WHAT TO PRODUCE =
When you reach the records, transcribe each one exactly.

□ □ □ □ □ □ □

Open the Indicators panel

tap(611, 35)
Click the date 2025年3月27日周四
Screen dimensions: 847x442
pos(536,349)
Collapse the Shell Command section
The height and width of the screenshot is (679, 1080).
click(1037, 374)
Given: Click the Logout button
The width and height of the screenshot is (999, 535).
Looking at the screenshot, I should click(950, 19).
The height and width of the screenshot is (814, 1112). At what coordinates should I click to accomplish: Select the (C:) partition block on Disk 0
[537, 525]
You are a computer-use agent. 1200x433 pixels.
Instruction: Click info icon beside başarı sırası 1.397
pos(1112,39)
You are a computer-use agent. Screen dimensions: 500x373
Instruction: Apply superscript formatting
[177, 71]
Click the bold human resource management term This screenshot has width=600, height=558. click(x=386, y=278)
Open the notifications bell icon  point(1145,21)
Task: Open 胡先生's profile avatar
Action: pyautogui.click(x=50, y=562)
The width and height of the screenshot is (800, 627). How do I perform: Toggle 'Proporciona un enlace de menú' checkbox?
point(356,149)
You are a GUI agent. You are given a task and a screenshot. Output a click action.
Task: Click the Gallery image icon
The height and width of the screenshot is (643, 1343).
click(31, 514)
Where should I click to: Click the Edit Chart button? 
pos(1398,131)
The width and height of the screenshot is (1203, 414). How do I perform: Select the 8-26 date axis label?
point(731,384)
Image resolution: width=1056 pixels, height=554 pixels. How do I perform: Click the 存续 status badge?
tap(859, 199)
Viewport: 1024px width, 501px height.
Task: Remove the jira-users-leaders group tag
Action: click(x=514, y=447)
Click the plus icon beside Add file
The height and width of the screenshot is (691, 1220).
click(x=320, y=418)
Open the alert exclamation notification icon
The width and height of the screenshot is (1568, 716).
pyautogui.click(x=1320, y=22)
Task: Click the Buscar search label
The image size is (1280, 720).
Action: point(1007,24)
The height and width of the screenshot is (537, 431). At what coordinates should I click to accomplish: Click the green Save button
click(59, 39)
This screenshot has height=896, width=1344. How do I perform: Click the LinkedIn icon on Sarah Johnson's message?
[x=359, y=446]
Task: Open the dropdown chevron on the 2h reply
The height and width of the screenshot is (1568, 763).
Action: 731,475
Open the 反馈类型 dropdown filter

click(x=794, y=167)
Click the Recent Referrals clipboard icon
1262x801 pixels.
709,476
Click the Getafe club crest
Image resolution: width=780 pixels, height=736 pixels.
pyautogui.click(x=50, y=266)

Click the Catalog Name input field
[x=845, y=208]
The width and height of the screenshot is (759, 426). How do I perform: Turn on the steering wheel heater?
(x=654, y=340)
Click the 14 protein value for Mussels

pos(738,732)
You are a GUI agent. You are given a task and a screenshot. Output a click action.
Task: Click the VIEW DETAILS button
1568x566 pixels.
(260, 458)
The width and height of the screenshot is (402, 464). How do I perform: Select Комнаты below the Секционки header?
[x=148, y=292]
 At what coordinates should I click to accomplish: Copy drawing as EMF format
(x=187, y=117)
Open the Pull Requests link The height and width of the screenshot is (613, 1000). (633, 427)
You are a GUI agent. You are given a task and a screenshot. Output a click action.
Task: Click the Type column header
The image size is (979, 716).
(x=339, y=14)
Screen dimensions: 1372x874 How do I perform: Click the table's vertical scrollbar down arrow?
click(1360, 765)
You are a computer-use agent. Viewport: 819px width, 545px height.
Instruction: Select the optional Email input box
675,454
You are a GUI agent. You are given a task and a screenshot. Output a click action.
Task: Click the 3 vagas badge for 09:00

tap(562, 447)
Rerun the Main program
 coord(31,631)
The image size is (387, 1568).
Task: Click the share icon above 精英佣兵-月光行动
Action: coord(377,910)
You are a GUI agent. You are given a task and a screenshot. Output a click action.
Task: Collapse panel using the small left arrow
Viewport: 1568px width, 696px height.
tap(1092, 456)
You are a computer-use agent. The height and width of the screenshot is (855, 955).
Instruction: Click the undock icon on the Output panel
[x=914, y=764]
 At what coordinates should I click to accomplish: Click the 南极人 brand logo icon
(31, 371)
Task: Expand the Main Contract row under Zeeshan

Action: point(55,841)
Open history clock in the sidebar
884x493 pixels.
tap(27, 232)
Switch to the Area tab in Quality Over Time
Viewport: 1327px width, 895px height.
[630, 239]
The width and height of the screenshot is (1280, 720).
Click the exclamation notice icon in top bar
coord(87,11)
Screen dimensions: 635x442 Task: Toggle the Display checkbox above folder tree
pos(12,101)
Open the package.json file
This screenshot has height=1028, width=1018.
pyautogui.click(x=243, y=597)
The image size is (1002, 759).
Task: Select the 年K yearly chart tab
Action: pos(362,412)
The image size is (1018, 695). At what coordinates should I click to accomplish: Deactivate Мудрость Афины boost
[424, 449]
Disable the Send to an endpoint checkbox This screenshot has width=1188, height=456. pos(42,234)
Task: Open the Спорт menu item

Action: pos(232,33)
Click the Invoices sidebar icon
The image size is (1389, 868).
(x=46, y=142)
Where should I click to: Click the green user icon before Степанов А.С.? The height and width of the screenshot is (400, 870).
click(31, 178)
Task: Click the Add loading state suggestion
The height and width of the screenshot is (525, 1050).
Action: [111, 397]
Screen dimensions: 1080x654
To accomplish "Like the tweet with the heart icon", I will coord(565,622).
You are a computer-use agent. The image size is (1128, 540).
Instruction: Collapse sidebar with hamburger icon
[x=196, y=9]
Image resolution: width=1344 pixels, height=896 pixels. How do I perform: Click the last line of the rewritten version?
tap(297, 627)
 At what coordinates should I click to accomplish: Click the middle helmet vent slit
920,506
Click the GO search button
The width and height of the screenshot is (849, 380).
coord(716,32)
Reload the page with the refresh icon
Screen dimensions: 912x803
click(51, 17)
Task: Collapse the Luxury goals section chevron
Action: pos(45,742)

□ □ □ □ □ □ □

RESULT =
Open the Indicators panel

tap(611, 35)
Click the date 2025年3月27日周四
Screen dimensions: 847x442
pos(536,349)
Collapse the Shell Command section
The height and width of the screenshot is (679, 1080).
click(1037, 374)
Given: Click the Logout button
The width and height of the screenshot is (999, 535).
Looking at the screenshot, I should click(950, 19).
The height and width of the screenshot is (814, 1112). At what coordinates should I click to accomplish: Select the (C:) partition block on Disk 0
[537, 525]
You are a computer-use agent. 1200x433 pixels.
Instruction: Click info icon beside başarı sırası 1.397
pos(1112,39)
You are a computer-use agent. Screen dimensions: 500x373
Instruction: Apply superscript formatting
[177, 71]
Click the bold human resource management term This screenshot has width=600, height=558. click(x=386, y=278)
Open the notifications bell icon  point(1145,21)
Task: Open 胡先生's profile avatar
Action: pyautogui.click(x=50, y=562)
The width and height of the screenshot is (800, 627). How do I perform: Toggle 'Proporciona un enlace de menú' checkbox?
point(356,149)
You are a GUI agent. You are given a task and a screenshot. Output a click action.
Task: Click the Gallery image icon
The height and width of the screenshot is (643, 1343).
click(31, 514)
Where should I click to: Click the Edit Chart button? 
pos(1398,131)
The width and height of the screenshot is (1203, 414). How do I perform: Select the 8-26 date axis label?
point(731,384)
Image resolution: width=1056 pixels, height=554 pixels. How do I perform: Click the 存续 status badge?
tap(859, 199)
Viewport: 1024px width, 501px height.
Task: Remove the jira-users-leaders group tag
Action: click(x=514, y=447)
Click the plus icon beside Add file
The height and width of the screenshot is (691, 1220).
click(x=320, y=418)
Open the alert exclamation notification icon
The width and height of the screenshot is (1568, 716).
pyautogui.click(x=1320, y=22)
Task: Click the Buscar search label
The image size is (1280, 720).
Action: point(1007,24)
The height and width of the screenshot is (537, 431). At what coordinates should I click to accomplish: Click the green Save button
click(59, 39)
This screenshot has height=896, width=1344. How do I perform: Click the LinkedIn icon on Sarah Johnson's message?
[x=359, y=446]
Task: Open the dropdown chevron on the 2h reply
The height and width of the screenshot is (1568, 763).
Action: 731,475
Open the 反馈类型 dropdown filter

click(x=794, y=167)
Click the Recent Referrals clipboard icon
1262x801 pixels.
709,476
Click the Getafe club crest
Image resolution: width=780 pixels, height=736 pixels.
pyautogui.click(x=50, y=266)

Click the Catalog Name input field
[x=845, y=208]
The width and height of the screenshot is (759, 426). How do I perform: Turn on the steering wheel heater?
(x=654, y=340)
Click the 14 protein value for Mussels

pos(738,732)
You are a GUI agent. You are given a task and a screenshot. Output a click action.
Task: Click the VIEW DETAILS button
1568x566 pixels.
(260, 458)
The width and height of the screenshot is (402, 464). How do I perform: Select Комнаты below the Секционки header?
[x=148, y=292]
 At what coordinates should I click to accomplish: Copy drawing as EMF format
(x=187, y=117)
Open the Pull Requests link The height and width of the screenshot is (613, 1000). (633, 427)
You are a GUI agent. You are given a task and a screenshot. Output a click action.
Task: Click the Type column header
The image size is (979, 716).
(x=339, y=14)
Screen dimensions: 1372x874 How do I perform: Click the table's vertical scrollbar down arrow?
click(1360, 765)
You are a computer-use agent. Viewport: 819px width, 545px height.
Instruction: Select the optional Email input box
675,454
You are a GUI agent. You are given a task and a screenshot. Output a click action.
Task: Click the 3 vagas badge for 09:00

tap(562, 447)
Rerun the Main program
 coord(31,631)
The image size is (387, 1568).
Task: Click the share icon above 精英佣兵-月光行动
Action: coord(377,910)
You are a GUI agent. You are given a task and a screenshot. Output a click action.
Task: Collapse panel using the small left arrow
Viewport: 1568px width, 696px height.
tap(1092, 456)
You are a computer-use agent. The height and width of the screenshot is (855, 955).
Instruction: Click the undock icon on the Output panel
[x=914, y=764]
 At what coordinates should I click to accomplish: Click the 南极人 brand logo icon
(31, 371)
Task: Expand the Main Contract row under Zeeshan

Action: point(55,841)
Open history clock in the sidebar
884x493 pixels.
tap(27, 232)
Switch to the Area tab in Quality Over Time
Viewport: 1327px width, 895px height.
[630, 239]
The width and height of the screenshot is (1280, 720).
Click the exclamation notice icon in top bar
coord(87,11)
Screen dimensions: 635x442 Task: Toggle the Display checkbox above folder tree
pos(12,101)
Open the package.json file
This screenshot has height=1028, width=1018.
pyautogui.click(x=243, y=597)
The image size is (1002, 759).
Task: Select the 年K yearly chart tab
Action: pos(362,412)
The image size is (1018, 695). At what coordinates should I click to accomplish: Deactivate Мудрость Афины boost
[424, 449]
Disable the Send to an endpoint checkbox This screenshot has width=1188, height=456. pos(42,234)
Task: Open the Спорт menu item

Action: pos(232,33)
Click the Invoices sidebar icon
The image size is (1389, 868).
(x=46, y=142)
Where should I click to: Click the green user icon before Степанов А.С.? The height and width of the screenshot is (400, 870).
click(31, 178)
Task: Click the Add loading state suggestion
The height and width of the screenshot is (525, 1050).
Action: [111, 397]
Screen dimensions: 1080x654
To accomplish "Like the tweet with the heart icon", I will coord(565,622).
You are a computer-use agent. The image size is (1128, 540).
Instruction: Collapse sidebar with hamburger icon
[x=196, y=9]
Image resolution: width=1344 pixels, height=896 pixels. How do I perform: Click the last line of the rewritten version?
tap(297, 627)
 At what coordinates should I click to accomplish: Click the middle helmet vent slit
920,506
Click the GO search button
The width and height of the screenshot is (849, 380).
coord(716,32)
Reload the page with the refresh icon
Screen dimensions: 912x803
click(51, 17)
Task: Collapse the Luxury goals section chevron
Action: pos(45,742)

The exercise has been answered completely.